[Data provided — start]
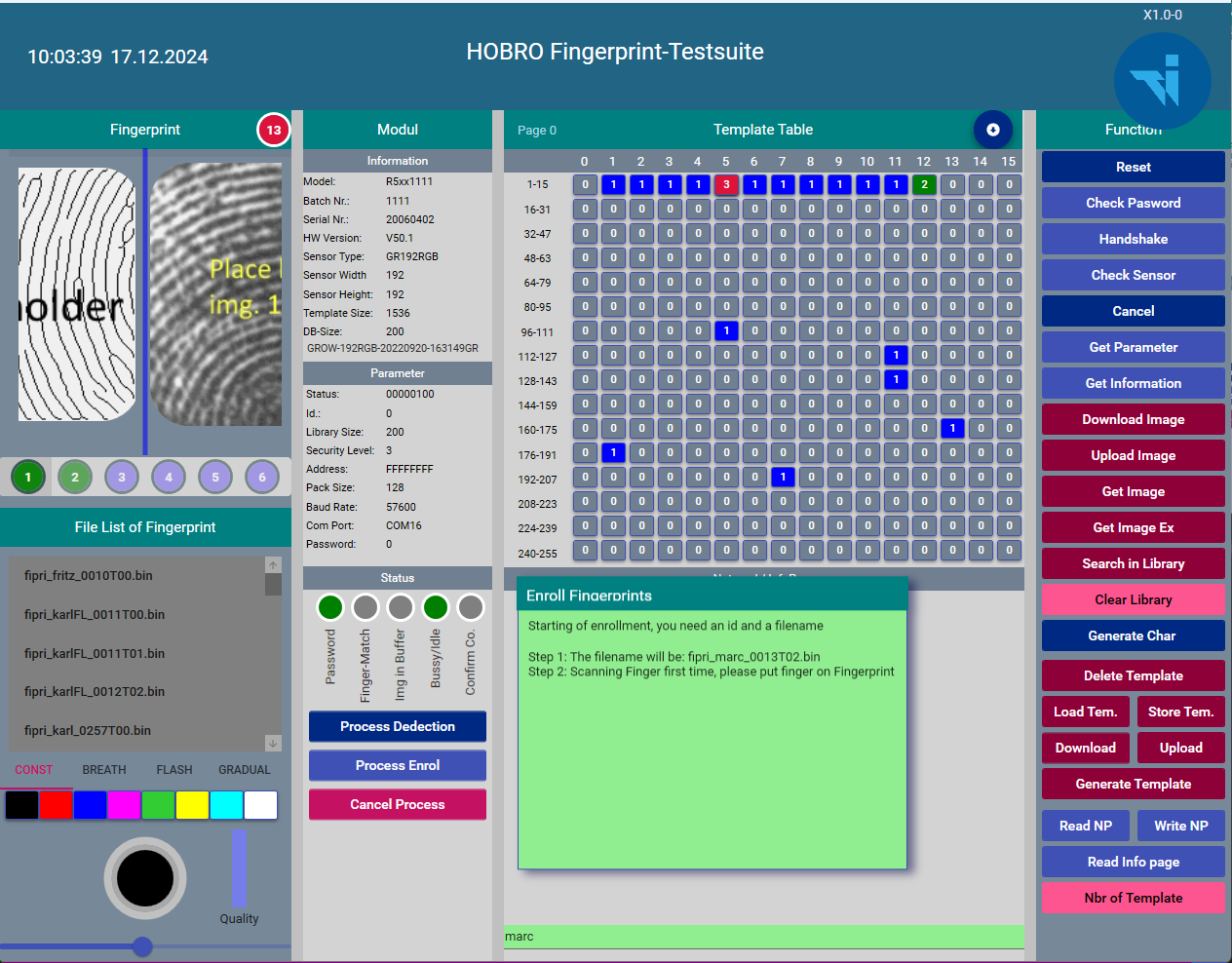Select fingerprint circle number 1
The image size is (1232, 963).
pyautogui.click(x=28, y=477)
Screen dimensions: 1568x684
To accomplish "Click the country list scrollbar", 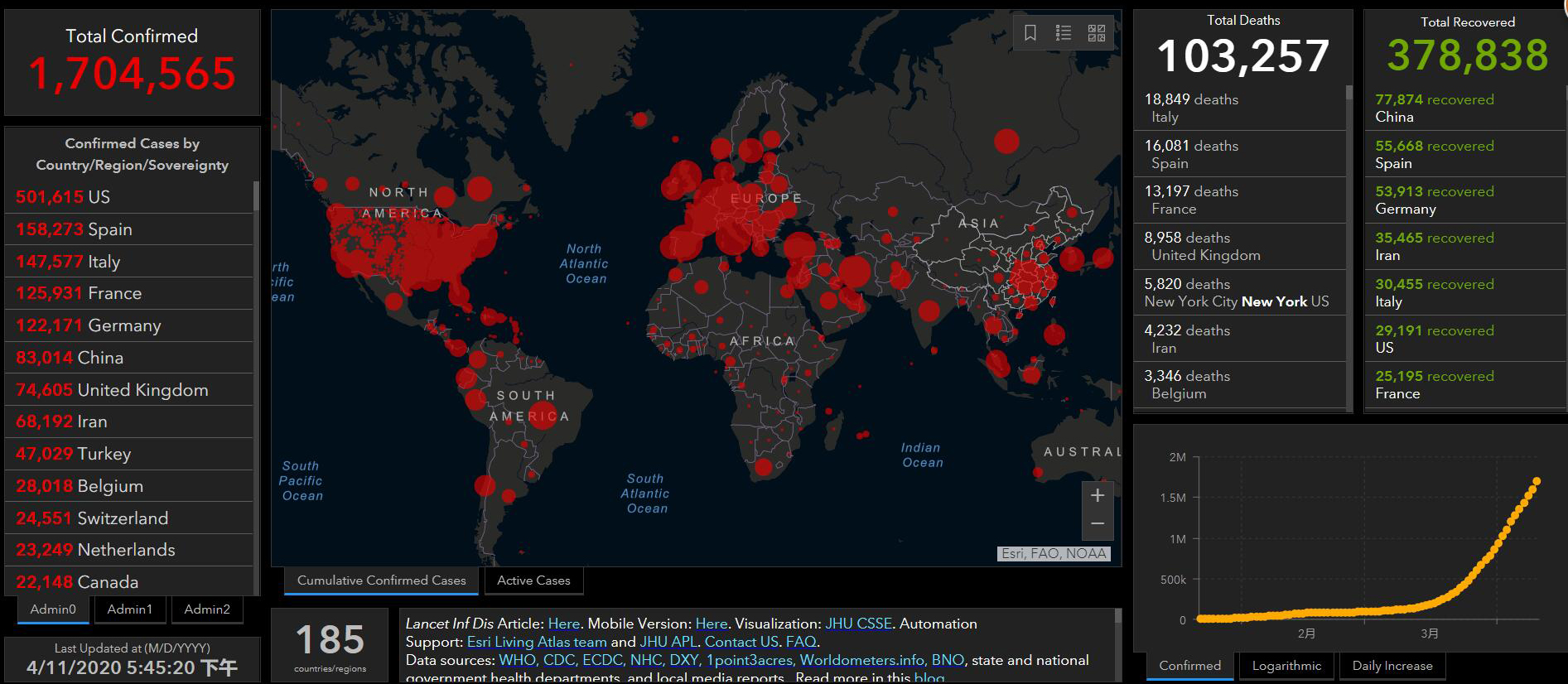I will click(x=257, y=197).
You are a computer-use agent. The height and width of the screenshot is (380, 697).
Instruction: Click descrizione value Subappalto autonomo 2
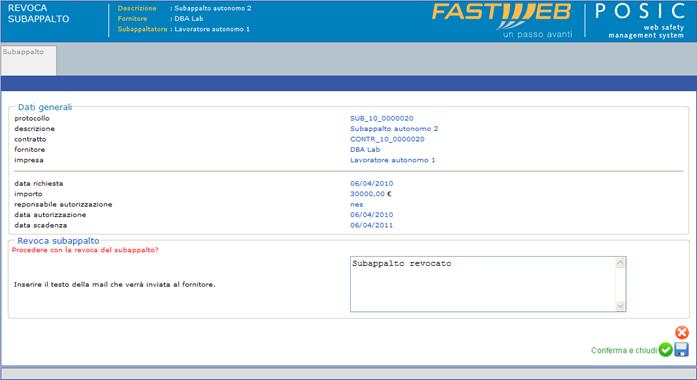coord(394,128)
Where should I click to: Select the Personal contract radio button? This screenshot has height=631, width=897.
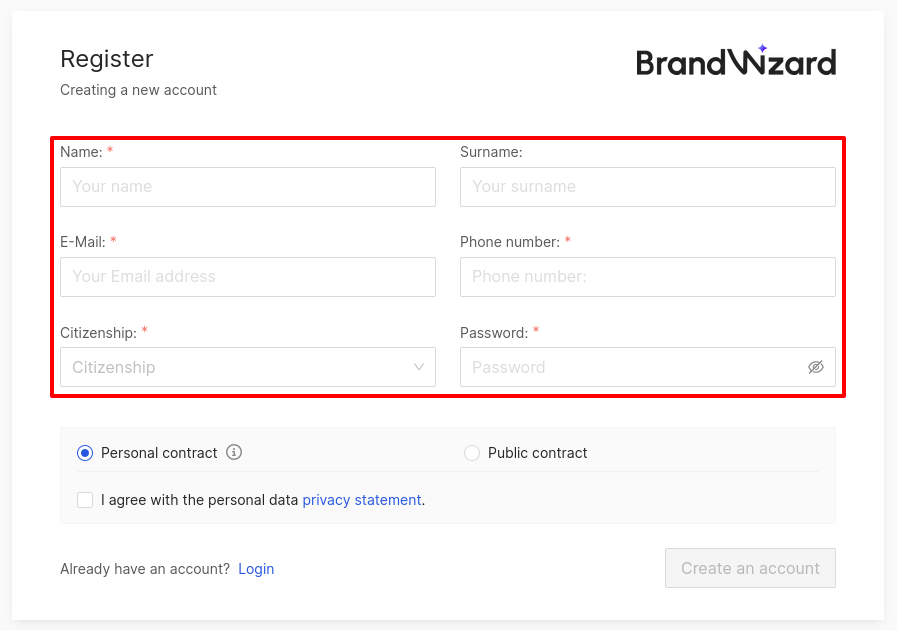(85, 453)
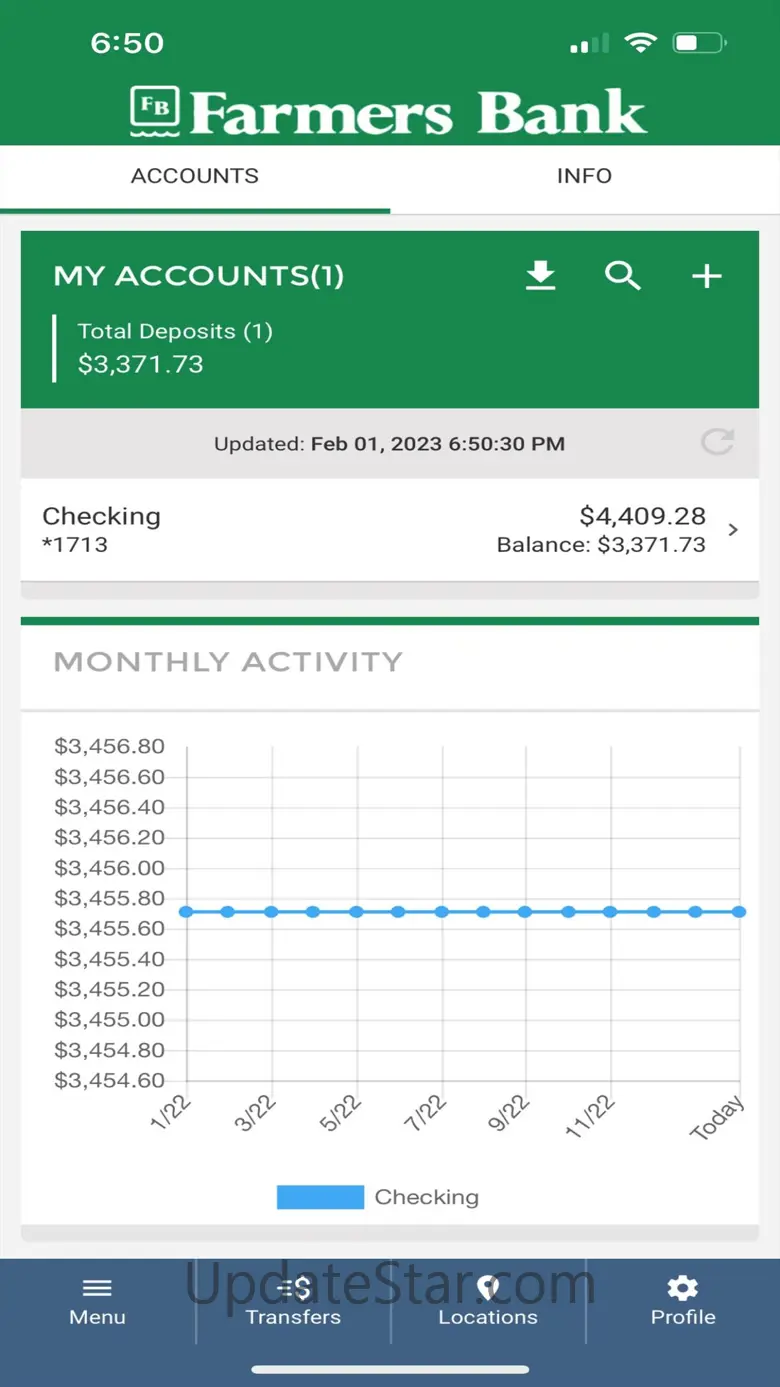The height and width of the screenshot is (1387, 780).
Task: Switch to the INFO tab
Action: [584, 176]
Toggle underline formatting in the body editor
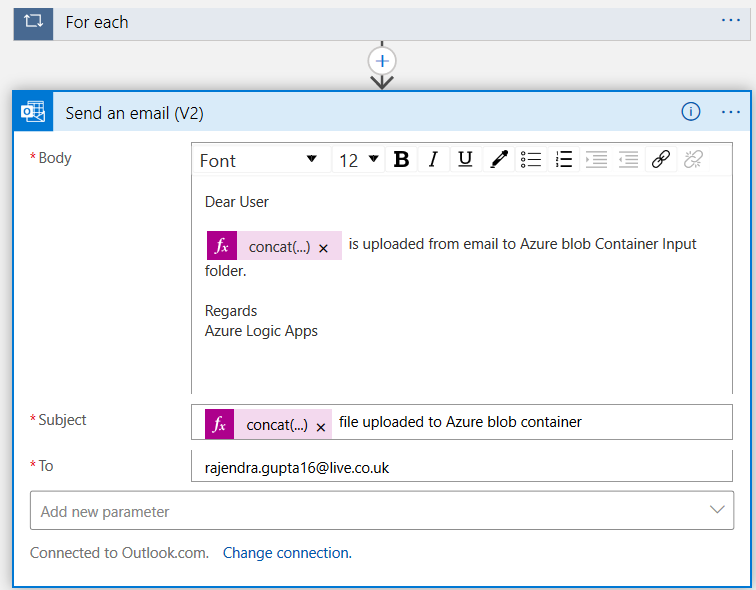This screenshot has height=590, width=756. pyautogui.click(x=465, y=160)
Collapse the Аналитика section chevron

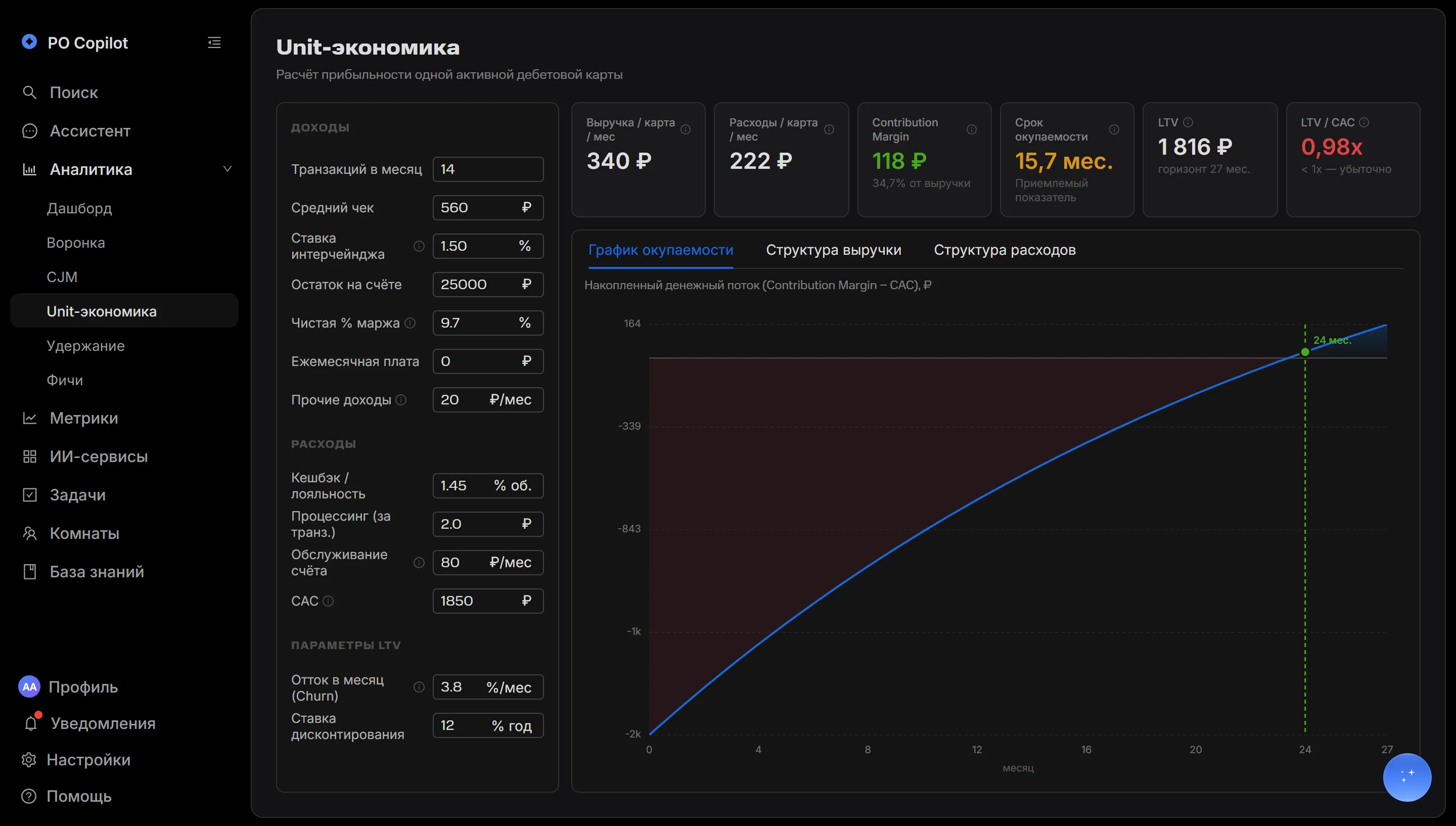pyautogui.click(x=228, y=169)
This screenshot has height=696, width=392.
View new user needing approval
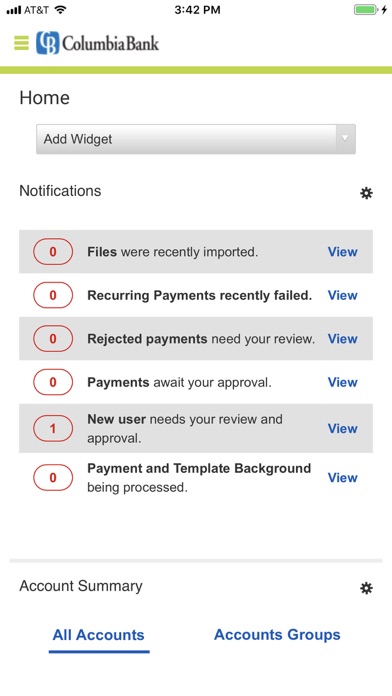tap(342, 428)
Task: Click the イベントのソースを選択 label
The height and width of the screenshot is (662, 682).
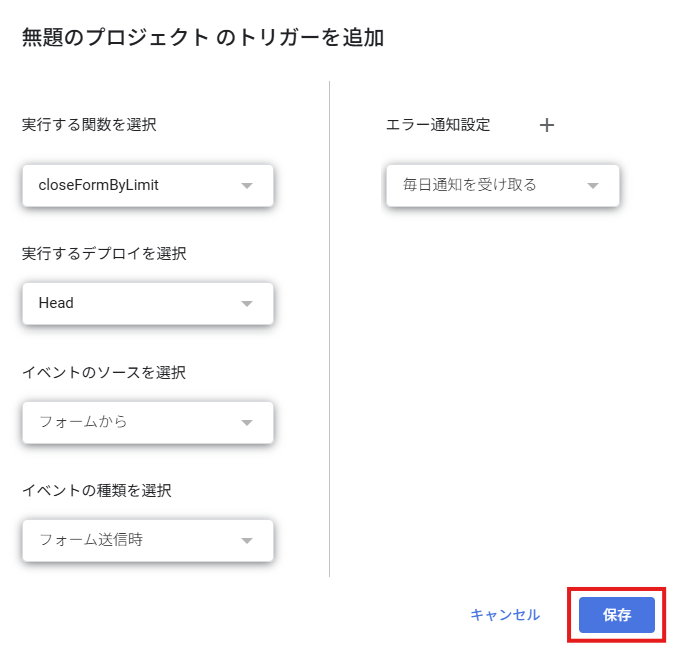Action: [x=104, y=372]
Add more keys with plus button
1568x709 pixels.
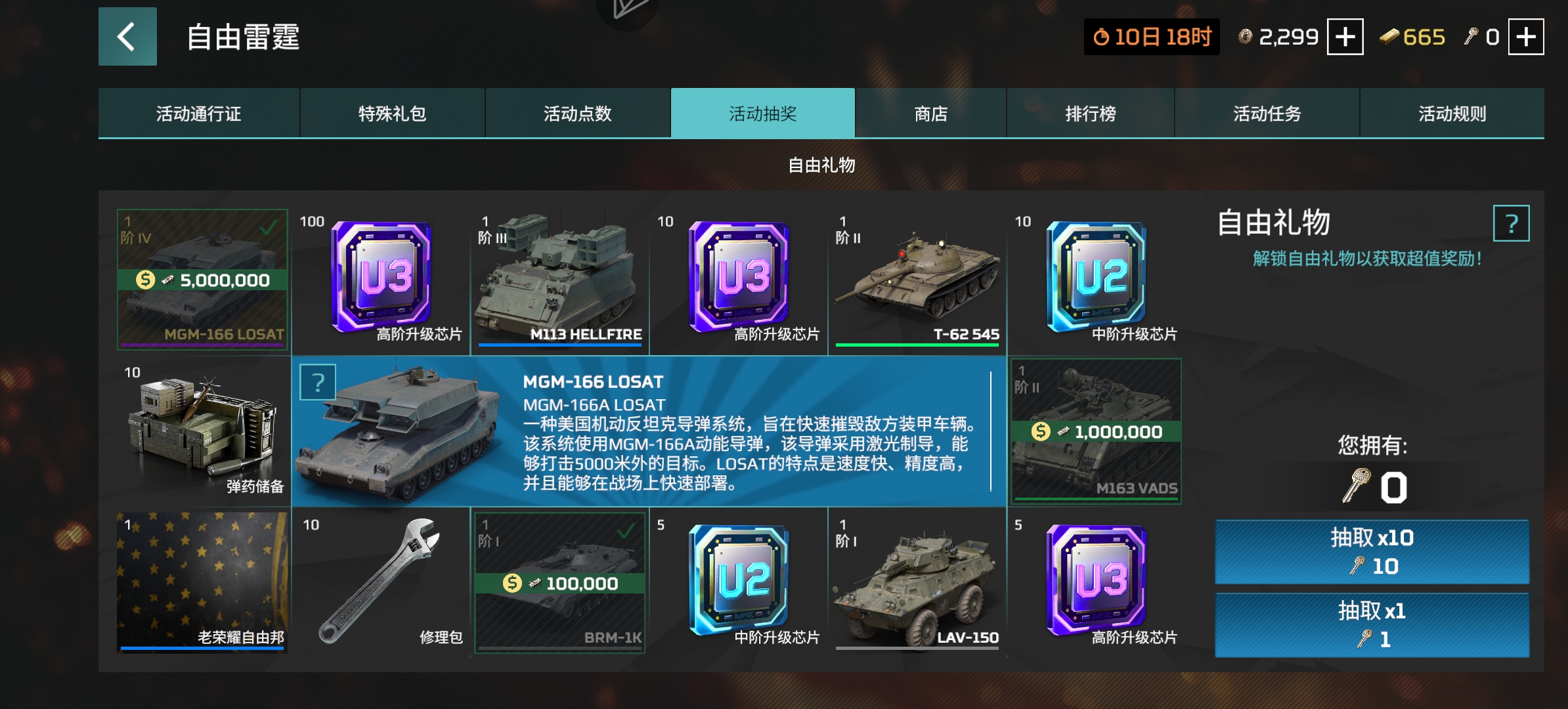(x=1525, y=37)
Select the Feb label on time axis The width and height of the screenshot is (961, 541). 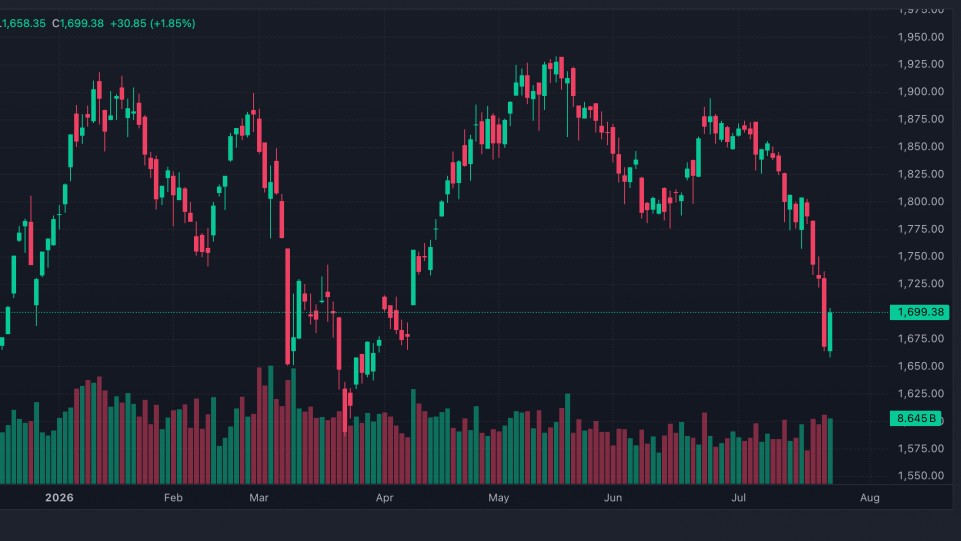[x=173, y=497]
[Data provided — finish]
Reproduce word for word, with pictures dropped, only the part of the material above that opens with the line containing "Toggle underline formatting" and closes with the line containing "This screenshot has height=696, width=392.".

## Finished task
Toggle underline formatting in the body editor
This screenshot has height=590, width=756. pyautogui.click(x=465, y=160)
Collapse the Аналитика section chevron

pyautogui.click(x=228, y=169)
This screenshot has height=696, width=392.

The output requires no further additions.